GIVEN DATA ::
*** Begin section ***

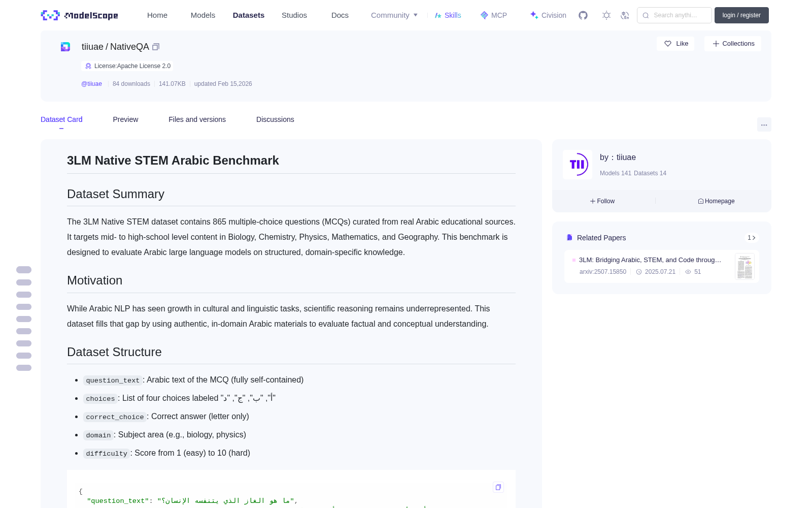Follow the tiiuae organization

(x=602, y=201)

*** End section ***
*** Begin section ***

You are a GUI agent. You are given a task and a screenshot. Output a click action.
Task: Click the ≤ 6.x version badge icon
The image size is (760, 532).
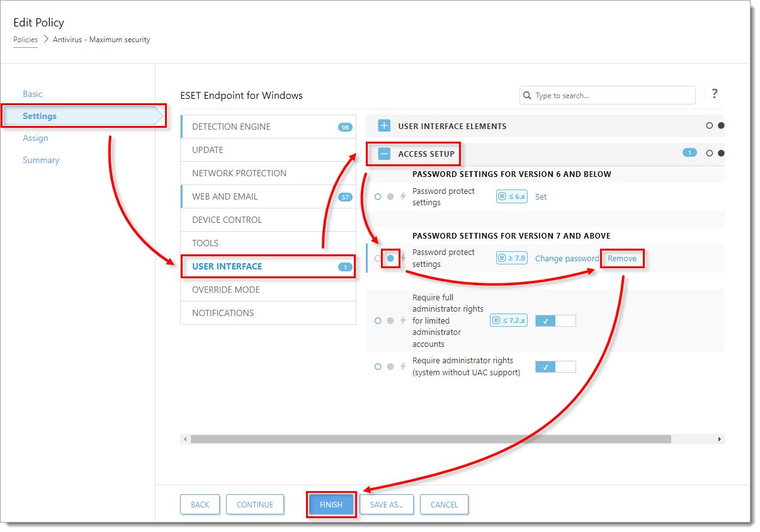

*** End section ***

YOUR OBJECTIVE :: Every line from the line containing "You are a GUI" through the line containing "The image size is (760, 532)." in the records above must be retyped exactly. Leave out the rest.

WRITTEN RESPONSE ::
You are a GUI agent. You are given a task and a screenshot. Output a click action.
Task: Click the ≤ 6.x version badge icon
The image size is (760, 532).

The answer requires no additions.